Haitian President Jovenel Moïse was assassinated two months ago on Tuesday, and his death worsened the sociopolitical situation with several factions fighting for power, increased insecurity and a humanitarian crisis due to the earthquake.
While being in the hands of the police, the investigation has made progressed with more than 40 detainees, arrest warrants and media coverage. Its progress has decreased considerably since August and was muted by the 7.2-magnitude earthquake that killed more than 2,200 people in the south of the country.
Late last week, investigating judge Gary Orelien began hearings related to the assassination after interviewing Jean Laguel Civil, who served as head of the Presidential Security Unit before being charged with attempted murder and armed robbery.
Orelien took over the inquiry after the resignation of his predecessor, Mathieu Chanlatte, and is questioned by several sectors who criticize his inexperience as an examining magistrate.
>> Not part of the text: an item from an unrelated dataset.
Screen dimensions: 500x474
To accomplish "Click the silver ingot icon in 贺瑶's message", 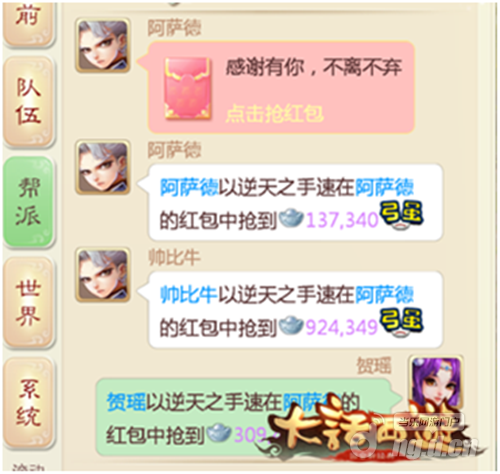I will [x=219, y=432].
Besides Civil, other hearings have not yet been announced, while dissimilar voices assure that the case will remain unpunished, like so many others in the last 25 years.
“Two months have passed since the assassination of President Jovenel Moïse. They make people believe that they are not allowed a better life. That is why we continue today to call for justice for Jovenel,” former first lady Martine Étienne wrote on social networks.
Meanwhile, Prime Minister, Ariel Henry, described the assassination as “cowardly, savage and appalling,” and promised to bring the killers to justice.
Despite Henry's promises, the investigation remains almost at a standstill, while the political crisis persists, tinged with an upsurge in violence, particularly in recent weeks.